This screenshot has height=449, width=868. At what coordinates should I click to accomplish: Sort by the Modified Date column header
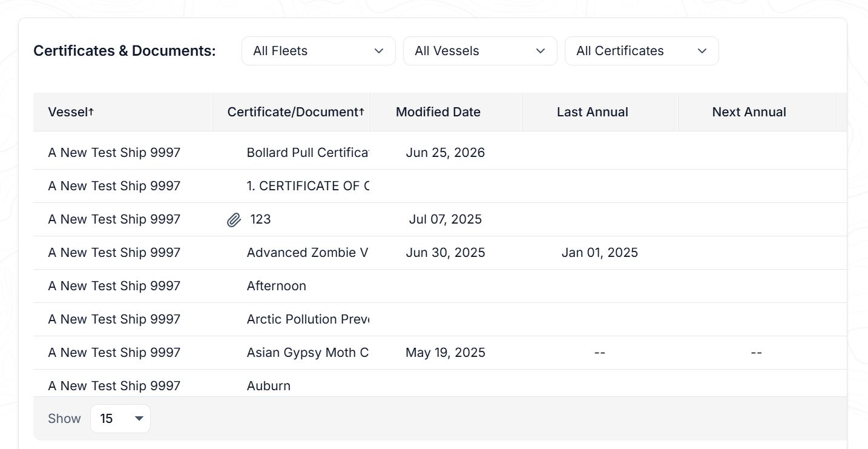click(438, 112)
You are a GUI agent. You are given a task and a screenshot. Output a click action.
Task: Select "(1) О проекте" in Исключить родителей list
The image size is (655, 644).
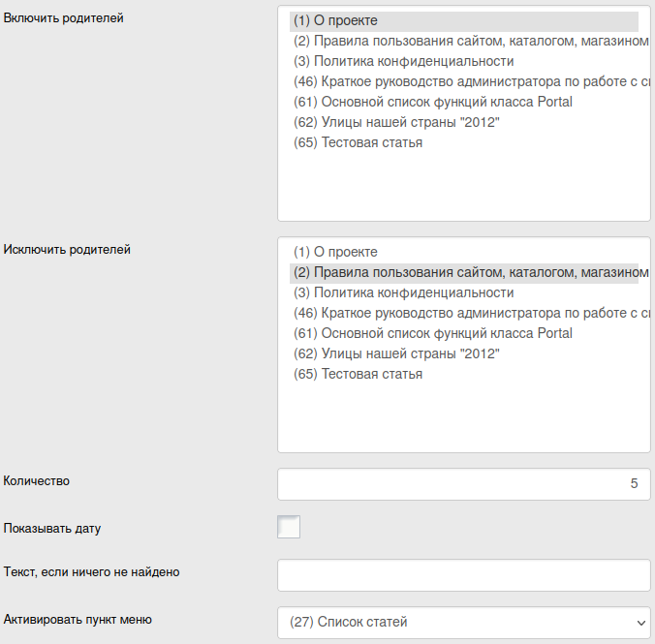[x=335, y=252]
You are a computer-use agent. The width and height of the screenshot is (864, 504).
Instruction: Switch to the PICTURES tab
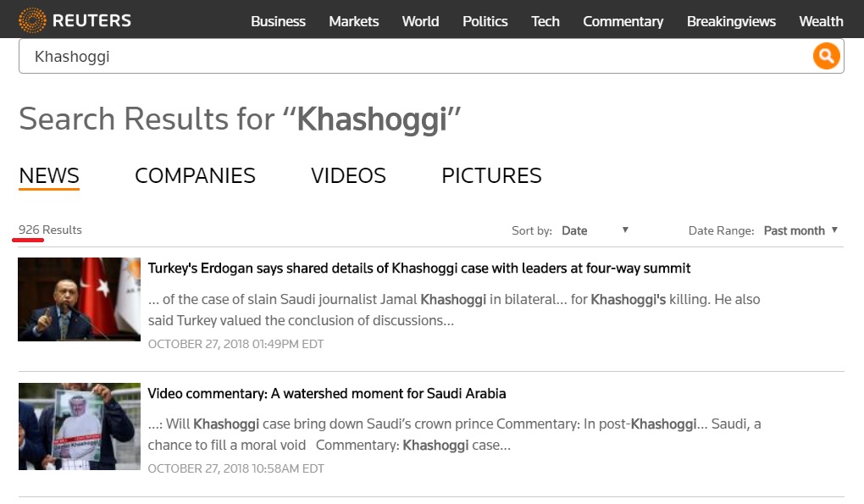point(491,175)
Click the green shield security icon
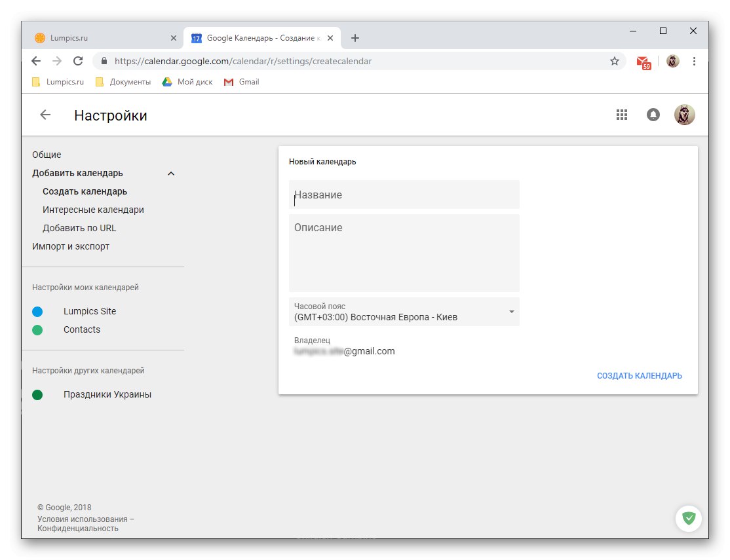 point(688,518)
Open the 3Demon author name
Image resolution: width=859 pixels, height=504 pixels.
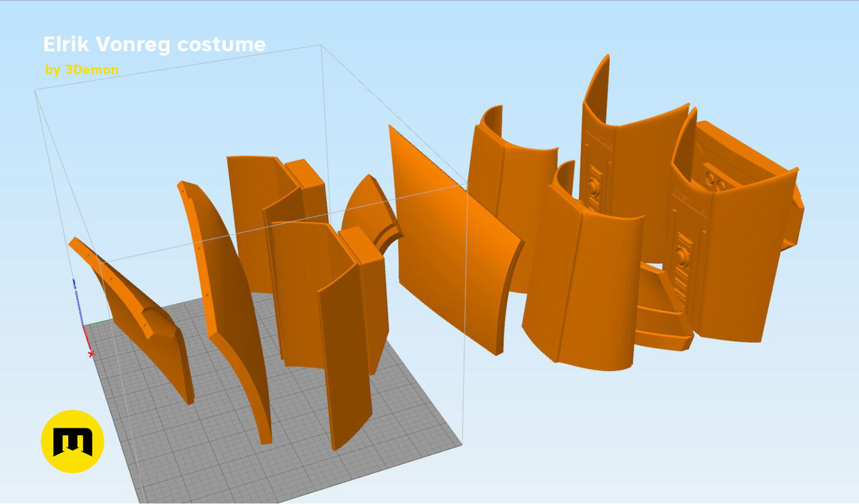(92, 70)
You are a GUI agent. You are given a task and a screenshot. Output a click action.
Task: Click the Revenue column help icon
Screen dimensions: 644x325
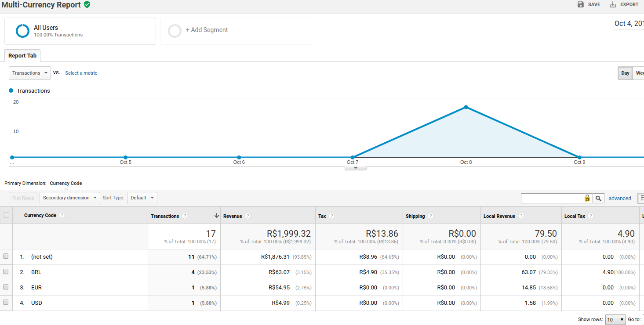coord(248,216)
○ ○ ○ ○
▸ **PROBLEM TO WORK ON**:
Please copy exactly the lines from the one that contains "Click the green shield security icon" through the last line of the listing above, leaving out the pictures.

▸ **RESPONSE**:
Click the green shield security icon
 point(688,518)
Open the 3Demon author name
Image resolution: width=859 pixels, height=504 pixels.
(92, 70)
You are a GUI agent. You are given a task and a screenshot. Output a click action.
Task: Click the Revenue column help icon
Screen dimensions: 644x325
coord(248,216)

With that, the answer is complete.